When I think back to the charismatic youngsters of my high school class and the one preceding it, I cannot help but reflect on their ultimate destinies. One struggled with alcoholism all of his adult life, constantly frustrated because he felt he was not living up to his potential. He died the premature death of a derelict on a New York City skid row. The other settled into a mediocre bureaucratic career, neurotically fearful to use his very real talents lest he be outshone by others.

Furthermore, the gift of charisma is often abused. Tyrants too numerous to mention have used their charisma for supreme evil. Adolf Hitler is but the most obvious case in point.

Religious leaders as well have all too frequently used their charismatic qualities for fiendish ends. The list of gurus and clergymen who have been guilty of perverse treatment of their followers or even their own children is a shamefully long one. Sadly, it includes spiritual leaders in our own community who have abused their devotees and disciples in vile manners.

The Talmud knows of a different kind of charisma entirely, one that is more common and may be even be considered the force which makes for cohesive relationships and societies. Substitute the word “charisma” or “charm” for the word “chayn” in this Talmudic passage:

     “Rabbi Yochanan said:

     There are three kinds of chayn:

     The chayn a city has for those who dwell in it;

     The chayn a wife has in the eyes of her husband;

     The chayn an object holds for him who purchased it.” (Sotah 47a)

Although I was born and bred in Brooklyn, I have lived most of my life in the city of Baltimore.
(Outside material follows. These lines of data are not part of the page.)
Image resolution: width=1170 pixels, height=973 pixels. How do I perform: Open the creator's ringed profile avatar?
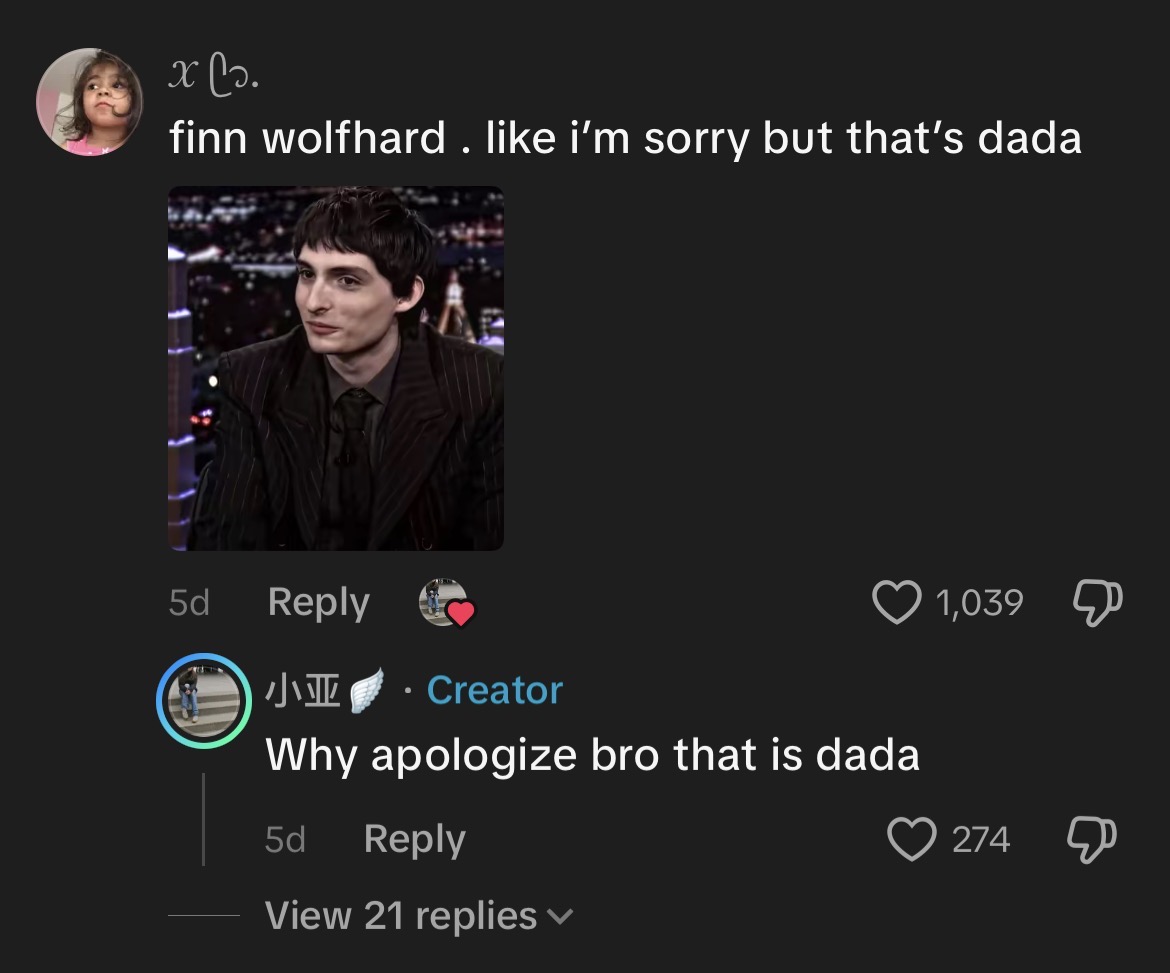(204, 701)
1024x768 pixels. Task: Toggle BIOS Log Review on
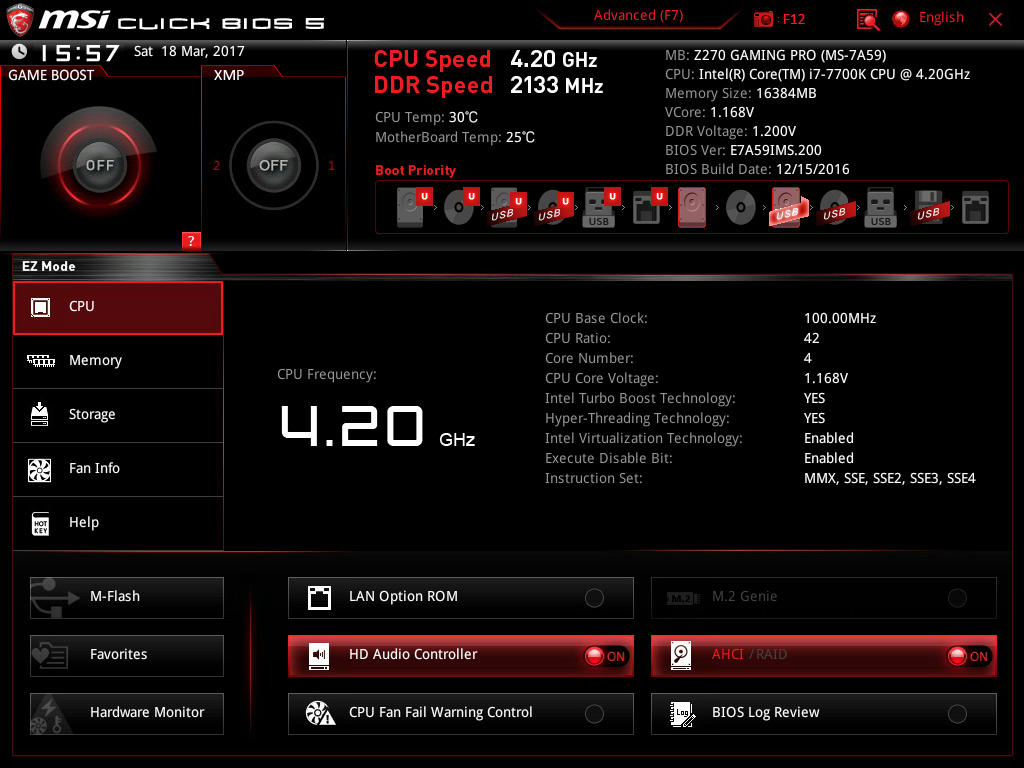957,713
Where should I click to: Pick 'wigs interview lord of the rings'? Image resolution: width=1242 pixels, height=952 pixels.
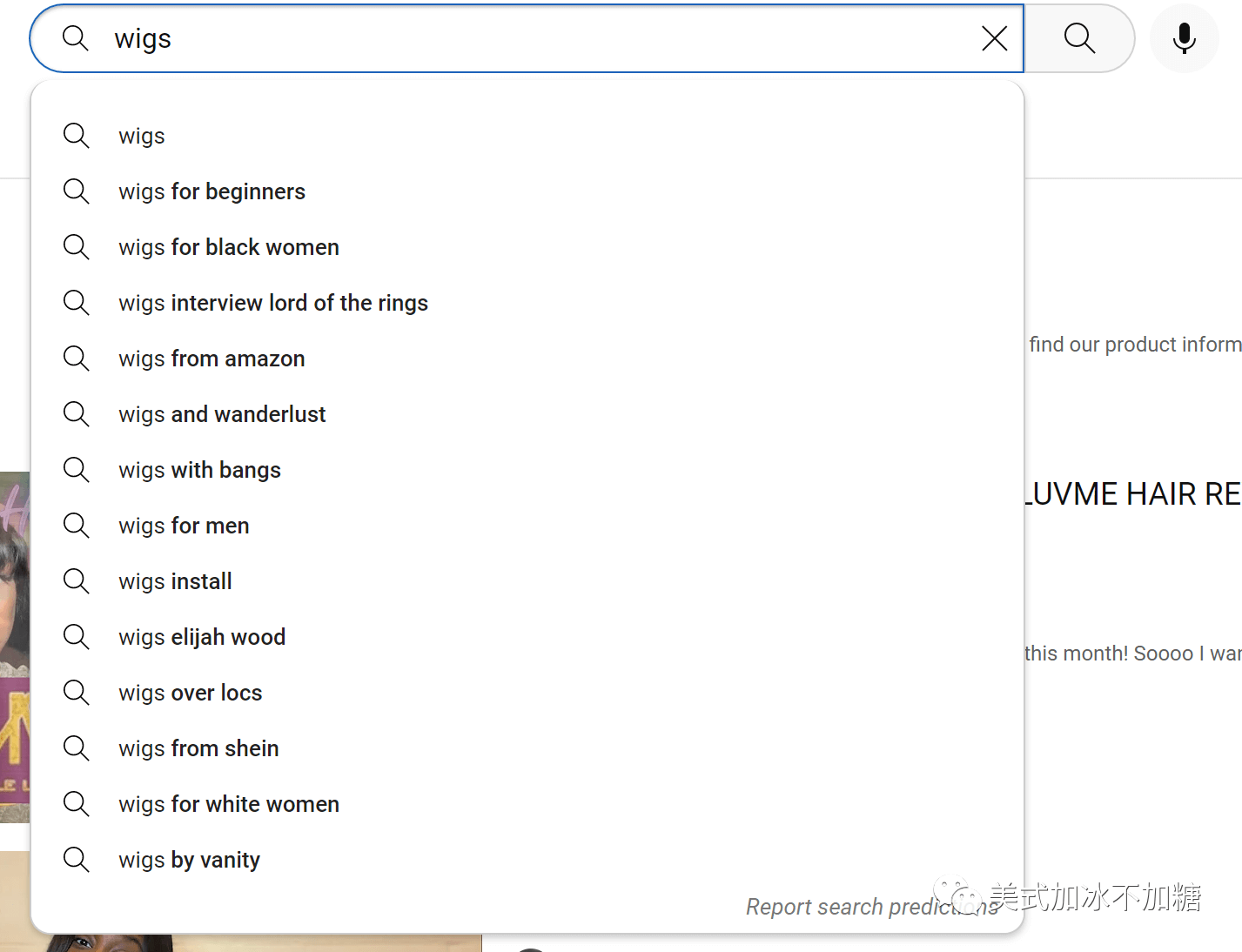click(273, 303)
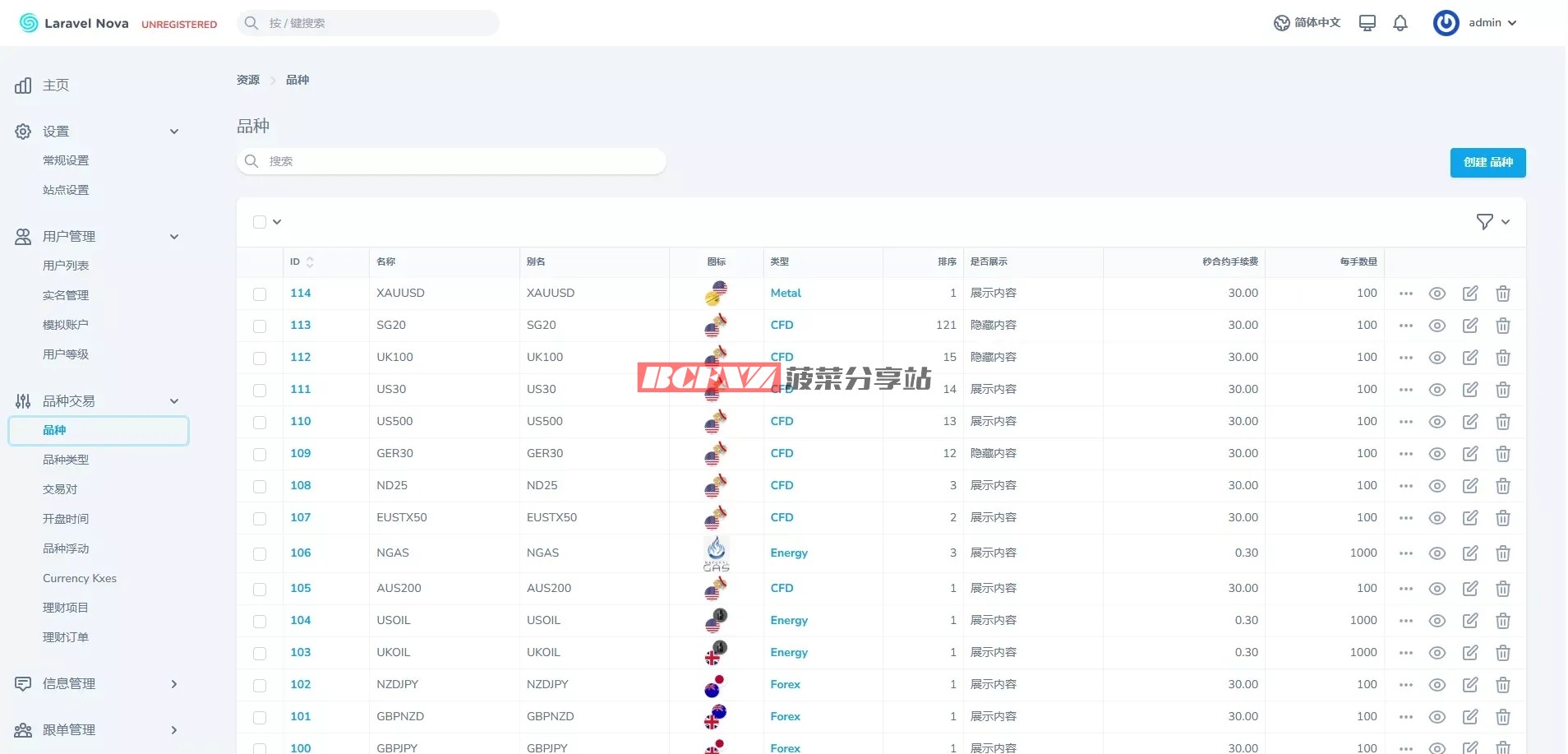This screenshot has width=1568, height=754.
Task: Go to 用户列表 in sidebar
Action: pyautogui.click(x=66, y=266)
It has charisma; enough so that for me it merits its claim to be “Charm City.”

My wife radiates charisma to me—as I hope your spouse does to you, dear reader—in the sense of charm and dignity and grace.

And who does not recall fondly that old “lemon” of an automobile which he or she purchased way back when? We react to the image of that jalopy with nostalgic and sentimental memories of its charm and charisma.

So the next time you hear the blessing “May the Lord shine His face upon you and grant you chayn,” think of the kind of charisma you personally hope for, and make sure that if you get it, you use it for a blessed purpose.

Rabbi Tzvi Hersh Weinreb is the Executive Vice President, Emeritus of the Orthodox Union.